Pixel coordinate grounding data
▬▬▬▬▬▬

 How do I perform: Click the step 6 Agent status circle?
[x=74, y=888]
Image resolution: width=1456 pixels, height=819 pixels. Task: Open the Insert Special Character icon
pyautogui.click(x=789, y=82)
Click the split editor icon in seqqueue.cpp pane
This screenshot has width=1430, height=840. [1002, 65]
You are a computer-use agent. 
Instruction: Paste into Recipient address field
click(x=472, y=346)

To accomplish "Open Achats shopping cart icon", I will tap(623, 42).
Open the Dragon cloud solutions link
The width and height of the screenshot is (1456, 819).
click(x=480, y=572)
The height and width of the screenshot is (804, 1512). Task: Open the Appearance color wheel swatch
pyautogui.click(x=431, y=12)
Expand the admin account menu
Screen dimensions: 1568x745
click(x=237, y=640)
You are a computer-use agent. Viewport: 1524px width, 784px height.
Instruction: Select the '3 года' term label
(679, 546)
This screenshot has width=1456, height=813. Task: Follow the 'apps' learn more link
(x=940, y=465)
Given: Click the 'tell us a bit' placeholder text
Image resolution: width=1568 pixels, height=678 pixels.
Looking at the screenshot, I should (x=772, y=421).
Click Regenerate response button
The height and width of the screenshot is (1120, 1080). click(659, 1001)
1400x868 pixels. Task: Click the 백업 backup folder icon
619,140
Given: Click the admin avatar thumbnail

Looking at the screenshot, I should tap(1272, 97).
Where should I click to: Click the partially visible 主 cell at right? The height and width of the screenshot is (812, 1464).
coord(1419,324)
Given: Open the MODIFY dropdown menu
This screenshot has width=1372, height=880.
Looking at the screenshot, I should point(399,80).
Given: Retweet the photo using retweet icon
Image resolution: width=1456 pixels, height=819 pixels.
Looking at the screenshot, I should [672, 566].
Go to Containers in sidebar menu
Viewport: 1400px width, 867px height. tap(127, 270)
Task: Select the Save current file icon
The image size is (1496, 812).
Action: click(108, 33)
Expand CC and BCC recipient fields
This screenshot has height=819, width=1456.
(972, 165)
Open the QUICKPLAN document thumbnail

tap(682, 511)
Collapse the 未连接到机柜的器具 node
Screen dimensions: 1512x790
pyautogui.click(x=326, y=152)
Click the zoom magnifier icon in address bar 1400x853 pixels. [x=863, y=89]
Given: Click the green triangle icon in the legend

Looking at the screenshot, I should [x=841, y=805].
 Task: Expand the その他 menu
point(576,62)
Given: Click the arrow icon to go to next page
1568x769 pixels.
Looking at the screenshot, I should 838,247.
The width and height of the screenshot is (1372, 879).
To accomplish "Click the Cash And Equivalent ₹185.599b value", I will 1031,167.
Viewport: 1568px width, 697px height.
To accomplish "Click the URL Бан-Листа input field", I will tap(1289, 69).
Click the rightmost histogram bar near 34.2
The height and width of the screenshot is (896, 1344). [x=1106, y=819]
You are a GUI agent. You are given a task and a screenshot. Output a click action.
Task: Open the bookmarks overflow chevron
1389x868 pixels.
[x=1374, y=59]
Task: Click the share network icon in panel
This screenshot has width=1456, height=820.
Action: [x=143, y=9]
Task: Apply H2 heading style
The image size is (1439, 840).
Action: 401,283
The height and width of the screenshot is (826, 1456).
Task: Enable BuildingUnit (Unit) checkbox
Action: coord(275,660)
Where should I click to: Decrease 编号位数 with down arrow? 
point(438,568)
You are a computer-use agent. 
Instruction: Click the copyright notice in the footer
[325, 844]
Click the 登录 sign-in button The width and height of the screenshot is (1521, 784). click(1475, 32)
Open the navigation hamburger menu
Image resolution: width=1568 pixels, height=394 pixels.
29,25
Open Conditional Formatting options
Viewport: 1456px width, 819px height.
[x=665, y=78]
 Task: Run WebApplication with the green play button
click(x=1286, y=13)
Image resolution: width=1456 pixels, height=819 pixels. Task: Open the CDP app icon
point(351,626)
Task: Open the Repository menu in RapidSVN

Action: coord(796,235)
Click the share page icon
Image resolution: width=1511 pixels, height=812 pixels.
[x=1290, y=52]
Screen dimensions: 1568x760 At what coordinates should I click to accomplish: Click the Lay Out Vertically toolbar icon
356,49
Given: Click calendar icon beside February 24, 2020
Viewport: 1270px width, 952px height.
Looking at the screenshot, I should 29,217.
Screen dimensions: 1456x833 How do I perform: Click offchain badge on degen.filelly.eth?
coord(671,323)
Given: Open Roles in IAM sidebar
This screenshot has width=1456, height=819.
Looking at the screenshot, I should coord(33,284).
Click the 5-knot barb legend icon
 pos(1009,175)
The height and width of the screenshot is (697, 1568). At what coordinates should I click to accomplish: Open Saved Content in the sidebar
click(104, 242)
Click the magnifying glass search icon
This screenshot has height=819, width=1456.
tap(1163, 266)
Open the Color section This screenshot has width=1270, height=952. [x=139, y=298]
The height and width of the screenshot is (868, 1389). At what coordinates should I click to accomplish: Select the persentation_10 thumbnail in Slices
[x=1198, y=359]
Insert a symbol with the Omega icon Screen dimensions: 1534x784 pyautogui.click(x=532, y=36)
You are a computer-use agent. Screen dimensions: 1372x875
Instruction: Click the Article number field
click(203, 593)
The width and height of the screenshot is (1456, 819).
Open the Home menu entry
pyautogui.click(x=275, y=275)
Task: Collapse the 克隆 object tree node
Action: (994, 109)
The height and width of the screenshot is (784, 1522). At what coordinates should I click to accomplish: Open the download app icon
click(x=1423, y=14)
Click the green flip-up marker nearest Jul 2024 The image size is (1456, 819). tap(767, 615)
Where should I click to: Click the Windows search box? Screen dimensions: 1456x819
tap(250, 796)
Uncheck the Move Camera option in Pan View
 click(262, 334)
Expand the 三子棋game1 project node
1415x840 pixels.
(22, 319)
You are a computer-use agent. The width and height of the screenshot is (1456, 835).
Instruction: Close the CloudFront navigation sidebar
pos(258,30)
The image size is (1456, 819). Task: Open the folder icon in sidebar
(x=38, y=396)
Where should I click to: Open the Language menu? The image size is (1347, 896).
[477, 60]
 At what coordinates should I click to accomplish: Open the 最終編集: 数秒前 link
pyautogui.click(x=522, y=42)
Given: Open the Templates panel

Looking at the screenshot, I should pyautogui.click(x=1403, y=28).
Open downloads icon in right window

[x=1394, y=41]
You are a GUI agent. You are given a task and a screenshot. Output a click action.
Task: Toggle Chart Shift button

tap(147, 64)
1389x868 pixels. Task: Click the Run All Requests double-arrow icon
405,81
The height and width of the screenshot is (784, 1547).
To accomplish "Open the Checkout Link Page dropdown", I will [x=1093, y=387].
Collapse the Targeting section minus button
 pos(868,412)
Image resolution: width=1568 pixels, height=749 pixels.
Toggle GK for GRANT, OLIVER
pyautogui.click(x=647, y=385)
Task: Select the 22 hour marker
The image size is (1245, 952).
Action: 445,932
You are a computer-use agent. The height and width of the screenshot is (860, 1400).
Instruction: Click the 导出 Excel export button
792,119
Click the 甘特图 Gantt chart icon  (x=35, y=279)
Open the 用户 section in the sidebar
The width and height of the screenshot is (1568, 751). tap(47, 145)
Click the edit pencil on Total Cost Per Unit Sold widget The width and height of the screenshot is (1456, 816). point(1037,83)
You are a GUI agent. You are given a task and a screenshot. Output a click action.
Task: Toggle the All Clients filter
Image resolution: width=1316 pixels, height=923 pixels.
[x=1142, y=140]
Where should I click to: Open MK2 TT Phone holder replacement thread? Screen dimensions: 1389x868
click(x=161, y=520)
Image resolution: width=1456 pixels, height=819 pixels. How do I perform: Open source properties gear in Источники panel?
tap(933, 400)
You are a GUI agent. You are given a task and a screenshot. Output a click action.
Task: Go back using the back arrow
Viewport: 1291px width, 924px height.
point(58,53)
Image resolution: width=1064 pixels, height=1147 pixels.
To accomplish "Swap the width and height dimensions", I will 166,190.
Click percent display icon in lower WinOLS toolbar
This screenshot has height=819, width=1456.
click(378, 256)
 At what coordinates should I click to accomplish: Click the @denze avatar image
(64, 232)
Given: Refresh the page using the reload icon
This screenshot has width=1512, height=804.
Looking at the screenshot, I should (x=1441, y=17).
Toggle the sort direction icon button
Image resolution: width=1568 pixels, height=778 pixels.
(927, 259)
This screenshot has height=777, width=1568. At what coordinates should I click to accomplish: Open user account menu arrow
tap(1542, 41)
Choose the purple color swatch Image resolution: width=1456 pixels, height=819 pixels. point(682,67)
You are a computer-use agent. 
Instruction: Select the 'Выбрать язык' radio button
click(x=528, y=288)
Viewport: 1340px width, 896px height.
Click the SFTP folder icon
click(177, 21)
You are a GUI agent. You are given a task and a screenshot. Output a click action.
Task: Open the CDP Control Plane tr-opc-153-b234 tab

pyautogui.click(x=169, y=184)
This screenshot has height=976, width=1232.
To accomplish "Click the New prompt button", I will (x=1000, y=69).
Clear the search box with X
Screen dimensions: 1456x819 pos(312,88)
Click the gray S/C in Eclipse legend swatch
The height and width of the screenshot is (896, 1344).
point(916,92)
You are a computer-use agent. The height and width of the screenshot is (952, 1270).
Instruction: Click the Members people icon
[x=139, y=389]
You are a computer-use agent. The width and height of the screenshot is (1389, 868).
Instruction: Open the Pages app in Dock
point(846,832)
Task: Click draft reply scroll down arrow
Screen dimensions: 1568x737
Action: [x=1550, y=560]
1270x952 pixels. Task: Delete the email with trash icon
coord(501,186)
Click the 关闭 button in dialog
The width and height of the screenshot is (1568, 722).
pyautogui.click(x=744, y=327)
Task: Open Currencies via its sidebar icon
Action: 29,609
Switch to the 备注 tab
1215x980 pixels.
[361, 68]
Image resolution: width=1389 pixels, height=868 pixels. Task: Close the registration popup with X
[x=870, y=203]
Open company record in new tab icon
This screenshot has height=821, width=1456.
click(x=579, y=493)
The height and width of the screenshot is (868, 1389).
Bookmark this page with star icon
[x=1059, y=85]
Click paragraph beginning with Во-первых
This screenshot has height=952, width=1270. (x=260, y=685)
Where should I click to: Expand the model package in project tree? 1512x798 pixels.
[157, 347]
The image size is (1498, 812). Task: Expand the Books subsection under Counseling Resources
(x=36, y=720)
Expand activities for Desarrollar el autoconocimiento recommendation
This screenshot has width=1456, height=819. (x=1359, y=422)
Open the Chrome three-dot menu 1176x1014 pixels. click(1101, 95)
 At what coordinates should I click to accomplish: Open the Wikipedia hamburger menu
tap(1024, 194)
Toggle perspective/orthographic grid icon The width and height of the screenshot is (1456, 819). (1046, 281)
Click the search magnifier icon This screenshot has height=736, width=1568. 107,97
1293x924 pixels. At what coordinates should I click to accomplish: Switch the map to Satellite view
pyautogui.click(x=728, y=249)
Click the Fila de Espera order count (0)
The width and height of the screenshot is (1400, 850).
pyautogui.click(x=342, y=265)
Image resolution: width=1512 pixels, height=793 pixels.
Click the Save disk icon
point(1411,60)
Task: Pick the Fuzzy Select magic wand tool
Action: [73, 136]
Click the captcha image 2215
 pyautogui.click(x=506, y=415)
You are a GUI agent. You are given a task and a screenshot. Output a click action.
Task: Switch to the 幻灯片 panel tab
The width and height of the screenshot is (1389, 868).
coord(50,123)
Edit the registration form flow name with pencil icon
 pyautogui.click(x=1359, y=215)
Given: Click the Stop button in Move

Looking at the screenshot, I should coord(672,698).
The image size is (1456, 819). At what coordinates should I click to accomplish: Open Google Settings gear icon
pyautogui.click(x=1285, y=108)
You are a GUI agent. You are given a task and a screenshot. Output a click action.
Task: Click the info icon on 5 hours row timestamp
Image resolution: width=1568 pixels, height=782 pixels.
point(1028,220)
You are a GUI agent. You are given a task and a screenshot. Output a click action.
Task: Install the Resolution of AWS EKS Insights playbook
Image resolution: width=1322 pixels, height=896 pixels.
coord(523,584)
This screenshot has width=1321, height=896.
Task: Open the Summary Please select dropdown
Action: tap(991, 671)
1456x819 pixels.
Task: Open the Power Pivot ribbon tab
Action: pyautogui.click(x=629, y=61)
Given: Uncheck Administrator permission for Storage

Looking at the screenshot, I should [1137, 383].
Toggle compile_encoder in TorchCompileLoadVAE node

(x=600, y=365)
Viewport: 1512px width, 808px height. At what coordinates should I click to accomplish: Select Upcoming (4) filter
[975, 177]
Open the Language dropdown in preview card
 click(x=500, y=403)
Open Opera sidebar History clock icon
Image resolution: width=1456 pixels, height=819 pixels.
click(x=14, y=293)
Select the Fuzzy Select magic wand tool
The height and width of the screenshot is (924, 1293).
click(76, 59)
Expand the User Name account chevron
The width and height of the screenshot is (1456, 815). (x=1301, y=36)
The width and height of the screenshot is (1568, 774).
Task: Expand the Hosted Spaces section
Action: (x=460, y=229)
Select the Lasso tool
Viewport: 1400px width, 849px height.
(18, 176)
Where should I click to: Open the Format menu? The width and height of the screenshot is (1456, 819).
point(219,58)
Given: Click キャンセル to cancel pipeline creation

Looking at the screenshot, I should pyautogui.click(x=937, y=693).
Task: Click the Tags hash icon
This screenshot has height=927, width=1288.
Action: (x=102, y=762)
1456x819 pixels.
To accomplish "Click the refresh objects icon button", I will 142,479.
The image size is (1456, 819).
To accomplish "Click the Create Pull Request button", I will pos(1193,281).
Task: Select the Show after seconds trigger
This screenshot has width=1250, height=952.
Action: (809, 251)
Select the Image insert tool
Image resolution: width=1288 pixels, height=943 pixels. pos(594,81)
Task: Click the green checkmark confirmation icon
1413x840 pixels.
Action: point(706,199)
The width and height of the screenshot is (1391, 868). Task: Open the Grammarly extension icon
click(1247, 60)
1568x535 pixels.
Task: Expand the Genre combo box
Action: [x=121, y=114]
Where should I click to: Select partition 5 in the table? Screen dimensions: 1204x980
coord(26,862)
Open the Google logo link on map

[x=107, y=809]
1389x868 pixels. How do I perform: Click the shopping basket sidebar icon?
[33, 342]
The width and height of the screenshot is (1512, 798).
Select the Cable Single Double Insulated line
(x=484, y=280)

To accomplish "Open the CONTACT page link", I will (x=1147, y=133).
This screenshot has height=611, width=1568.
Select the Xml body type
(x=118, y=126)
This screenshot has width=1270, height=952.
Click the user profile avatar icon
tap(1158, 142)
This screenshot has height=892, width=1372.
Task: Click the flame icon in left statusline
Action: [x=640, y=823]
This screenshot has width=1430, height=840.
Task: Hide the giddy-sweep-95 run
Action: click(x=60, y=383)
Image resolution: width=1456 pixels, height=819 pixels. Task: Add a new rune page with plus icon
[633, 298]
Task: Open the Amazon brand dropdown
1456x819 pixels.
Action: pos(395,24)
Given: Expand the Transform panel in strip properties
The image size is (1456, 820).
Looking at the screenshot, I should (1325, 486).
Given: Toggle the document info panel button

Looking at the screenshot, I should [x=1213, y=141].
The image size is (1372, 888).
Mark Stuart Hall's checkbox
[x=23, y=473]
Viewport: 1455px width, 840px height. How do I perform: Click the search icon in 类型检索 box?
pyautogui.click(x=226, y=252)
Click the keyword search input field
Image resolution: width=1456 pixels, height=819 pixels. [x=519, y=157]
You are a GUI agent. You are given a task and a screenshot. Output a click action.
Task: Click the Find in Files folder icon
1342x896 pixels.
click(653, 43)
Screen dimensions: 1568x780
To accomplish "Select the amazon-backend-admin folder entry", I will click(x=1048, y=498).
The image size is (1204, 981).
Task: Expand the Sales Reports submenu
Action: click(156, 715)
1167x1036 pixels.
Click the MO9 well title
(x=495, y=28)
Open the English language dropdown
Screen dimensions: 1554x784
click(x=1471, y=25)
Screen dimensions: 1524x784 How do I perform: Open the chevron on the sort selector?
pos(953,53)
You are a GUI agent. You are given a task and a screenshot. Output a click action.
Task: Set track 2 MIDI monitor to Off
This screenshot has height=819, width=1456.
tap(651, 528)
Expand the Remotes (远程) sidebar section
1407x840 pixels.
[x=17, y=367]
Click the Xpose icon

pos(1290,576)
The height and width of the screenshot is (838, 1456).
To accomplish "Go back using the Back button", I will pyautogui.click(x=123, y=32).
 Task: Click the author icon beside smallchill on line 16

▬▬▬▬▬▬

### [Task prompt]
Go through the entries above and pull out each line with "marker" in it.

### [Answer section]
Click the green flip-up marker nearest Jul 2024 The image size is (1456, 819). tap(767, 615)
Task: Select the 22 hour marker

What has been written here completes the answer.